---------- Document segment

# Classifying simulated events using a Convolutional Neural Network
We've seen how we can use logistig regression or feed forward neural networks (FFNN) to classify our data,
and now you've also been introduced to what a convolutional neural network is.
In this notebook, we're going to use a convolutional neural network (CNN) to classify our data,
and even combine CNN and FFNN to expand our model.

In [None]:
# Imports
import numpy as np
import matplotlib.pyplot as plt
import seaborn as sns
import tensorflow as tf
from sklearn.model_selection import train_test_split
from helper_functions import normalize_image_data
%load_ext autoreload
%autoreload 2

In [None]:
# Load images and labels.
DATA_PATH = "../data/"

images = np.load(DATA_PATH+"images_training.npy")
labels = np.load(DATA_PATH+"labels_training.npy")

# Introduction
The motivation for uing a CNN to classify this data comes from their huge success in image classification
tasks in recent years. Since we can very easily (and even preferably) represent our data as images, it
is a natural choice to try a model of this type.
This notebook will be a bit more hands-on than the previous ones.

You may recall from the lectures that one of the properties of CNNs is that they use 'filters'/'kernels' to
extract 'features' from images. But how can we know what type of filters to apply? The answer is - we don't need to! Similar to how a FFNN adjusts its weights in order to increase performance, a CNN adjusts its filters and in that way 'learns' the best filters for a given task.

Some very useful documentation to keep at hand while working through this notebook:
* [tensorflow.keras.layers](https://www.tensorflow.org/api_docs/python/tf/keras/layers)
* [Scikit-Learn model evaluation](https://scikit-learn.org/stable/modules/model_evaluation.html)


## Data preparation
Recall that when we saved our training samples in the import and exploration notebook,
we saved the images as an array with the following dimensions (samples, x_pixels, y_pixels).
This isn't necessarily a format the convolutional layer will accept, because by default image data
has one more dimension - "channels". A single image would have the dimensions (x_pixels, y_pixels, channels).
For a regular RGB picture this is (x_pixels, y_pixels, 3), since you have one channel for each color.
Our data only has one channel, which in a world of colours would be called "grayscale".

The convolutional layer we will use in our model is called Conv2D ([Doc](https://www.tensorflow.org/api_docs/python/tf/keras/layers/Conv2D)). Take a look at the documentation to determine if you need to modify the image array in order to input it to the layer.

Recall that you can use [np.reshape](https://numpy.org/doc/stable/reference/generated/numpy.reshape.html) to modify your array should you need to.

--------------------

_What to work on_.
Transcribe everything in the convolutional neural network notebook from "# Introduction" down to "a given task.". The material that comes next is drawn from a separate source.

---------- Extracted material

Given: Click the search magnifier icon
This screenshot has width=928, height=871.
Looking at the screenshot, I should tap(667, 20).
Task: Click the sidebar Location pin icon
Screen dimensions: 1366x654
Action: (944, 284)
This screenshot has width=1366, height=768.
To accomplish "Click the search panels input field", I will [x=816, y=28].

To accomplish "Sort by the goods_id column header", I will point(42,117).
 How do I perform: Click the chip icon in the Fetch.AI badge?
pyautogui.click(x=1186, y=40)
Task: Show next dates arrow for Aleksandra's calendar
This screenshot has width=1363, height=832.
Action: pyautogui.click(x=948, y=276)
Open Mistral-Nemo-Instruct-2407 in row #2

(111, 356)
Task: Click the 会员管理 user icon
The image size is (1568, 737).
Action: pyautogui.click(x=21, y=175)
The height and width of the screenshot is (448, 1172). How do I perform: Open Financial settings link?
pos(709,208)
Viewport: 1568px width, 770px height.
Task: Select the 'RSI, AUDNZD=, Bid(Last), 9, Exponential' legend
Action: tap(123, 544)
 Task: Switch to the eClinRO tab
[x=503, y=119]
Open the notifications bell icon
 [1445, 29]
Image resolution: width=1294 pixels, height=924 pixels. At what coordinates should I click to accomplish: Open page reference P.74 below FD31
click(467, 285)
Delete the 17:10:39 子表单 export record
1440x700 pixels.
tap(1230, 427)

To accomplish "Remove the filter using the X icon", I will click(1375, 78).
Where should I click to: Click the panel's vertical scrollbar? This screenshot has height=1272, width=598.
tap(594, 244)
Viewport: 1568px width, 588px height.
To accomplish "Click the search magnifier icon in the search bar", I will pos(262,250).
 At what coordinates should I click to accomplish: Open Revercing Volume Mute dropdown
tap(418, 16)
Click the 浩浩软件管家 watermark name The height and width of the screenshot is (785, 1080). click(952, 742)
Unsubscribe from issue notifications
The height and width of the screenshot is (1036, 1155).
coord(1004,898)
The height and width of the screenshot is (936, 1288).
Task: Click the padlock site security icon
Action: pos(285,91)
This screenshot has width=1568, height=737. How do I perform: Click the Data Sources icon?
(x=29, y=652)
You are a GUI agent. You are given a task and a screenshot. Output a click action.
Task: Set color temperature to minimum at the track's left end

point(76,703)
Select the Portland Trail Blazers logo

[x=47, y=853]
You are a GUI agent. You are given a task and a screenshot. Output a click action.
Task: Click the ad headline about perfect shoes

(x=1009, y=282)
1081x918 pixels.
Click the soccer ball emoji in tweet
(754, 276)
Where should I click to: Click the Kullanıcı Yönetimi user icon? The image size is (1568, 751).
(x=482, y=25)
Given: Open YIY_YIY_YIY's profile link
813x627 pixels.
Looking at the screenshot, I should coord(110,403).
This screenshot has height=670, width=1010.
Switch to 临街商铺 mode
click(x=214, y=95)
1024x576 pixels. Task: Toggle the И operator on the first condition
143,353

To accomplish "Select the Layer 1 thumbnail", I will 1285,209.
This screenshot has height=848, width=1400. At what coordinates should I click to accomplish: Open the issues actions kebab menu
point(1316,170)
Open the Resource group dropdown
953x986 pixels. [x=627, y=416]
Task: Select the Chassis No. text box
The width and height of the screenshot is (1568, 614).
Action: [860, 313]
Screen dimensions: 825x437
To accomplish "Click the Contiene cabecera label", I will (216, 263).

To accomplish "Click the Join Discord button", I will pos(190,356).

--------------------

_Answer to the task_.
# Introduction
The motivation for uing a CNN to classify this data comes from their huge success in image classification
tasks in recent years. Since we can very easily (and even preferably) represent our data as images, it
is a natural choice to try a model of this type.
This notebook will be a bit more hands-on than the previous ones.

You may recall from the lectures that one of the properties of CNNs is that they use 'filters'/'kernels' to
extract 'features' from images. But how can we know what type of filters to apply? The answer is - we don't need to! Similar to how a FFNN adjusts its weights in order to increase performance, a CNN adjusts its filters and in that way 'learns' the best filters for a given task.